A new study has found that kids are less likely to develop behavioural problems if their mums have greater emotional control as well as problem-solving skills.


Researchers say this is because mums with high emotional control tend not to be as verbally harsh with their children. As well, mothers with higher cognitive control are less likely to have controlling parenting attitudes. 


These two parenting qualities - harsh verbal parenting and controlling parenting attitudes - are strongly linked to behavioural issues in kids.


Lead author Ali Crandall, assistant professor of public health at Brigham Young University, told Science Daily, "When you lose control of your life, that impacts how you parent.



"That chaos both directly and indirectly influences your child's behaviour."


Crandall and her fellow researchers from Johns Hopkins University and Virginia Tech analysed data from 152 mums whose children were aged three- to seven-years-old.


The mothers were 21- to 49-years-old, and 62 percent of the participants were married. 


The team assessed the participants' emotional control with a 10-item questionnaire. Mums were asked how often they did things like 'overreact to small problems' or 'have angry outbursts'.

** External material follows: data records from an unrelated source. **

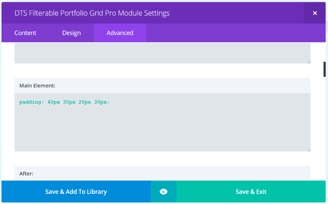Click the Main Element label

(x=37, y=86)
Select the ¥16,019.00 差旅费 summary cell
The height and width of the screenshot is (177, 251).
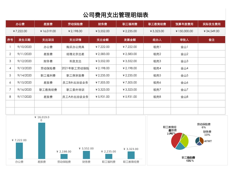pos(48,31)
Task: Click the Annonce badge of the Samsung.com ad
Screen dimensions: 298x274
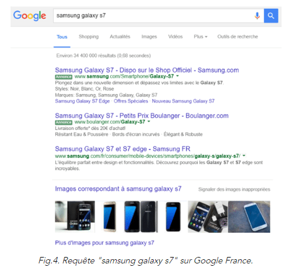Action: pos(63,76)

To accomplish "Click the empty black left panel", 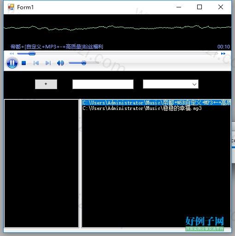I will (x=41, y=163).
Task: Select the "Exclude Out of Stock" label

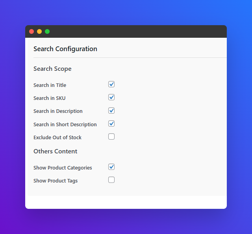Action: click(57, 138)

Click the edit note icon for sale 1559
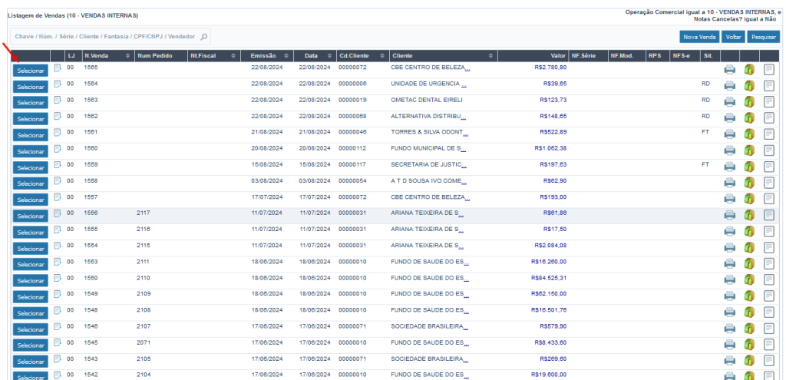pyautogui.click(x=58, y=165)
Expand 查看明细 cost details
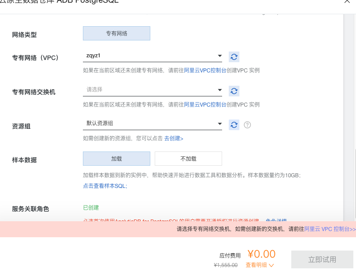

The mothers' cognitive control, also known as executive functioning, was determined through several tasks. Cognitive control involves planning, problem solving, and focusing on the most pertinent task at hand.


After these assessments, mums answered questions that helped identify their parenting attitudes, measure their level of harsh verbal parenting, and determine their kids' amount of behavioural issues (such as fighting or tantrums).


Participants who had higher emotional and cognitive control were not as likely to report child conduct problems, according to the study's findings.


As well, the researchers discovered relationships between a mum's parenting behaviours and control abilities.



The team says their findings suggest helping mums with their emotional and cognitive control in order to reduce child behavioural problems and harsh verbal parenting.


"There are some clear 'signals' that our supply of self control is being run down -- when we are feeling distracted, irritable, and tired," Kirby Deater-Deckard, professor of psychological and brain sciences at UMass-Amherst and study co-author, noted.


Deater-Deckard says that noticing these signals in ourselves is key, as parents can take a moment for themselves, similar to 'time outs' that we give to our kids.


And while improving our problem-solving abilities and other mechanisms of executive functioning can be difficult as adults, simple things like sleeping enough, eating well, and exercising often can boost our cognitive control.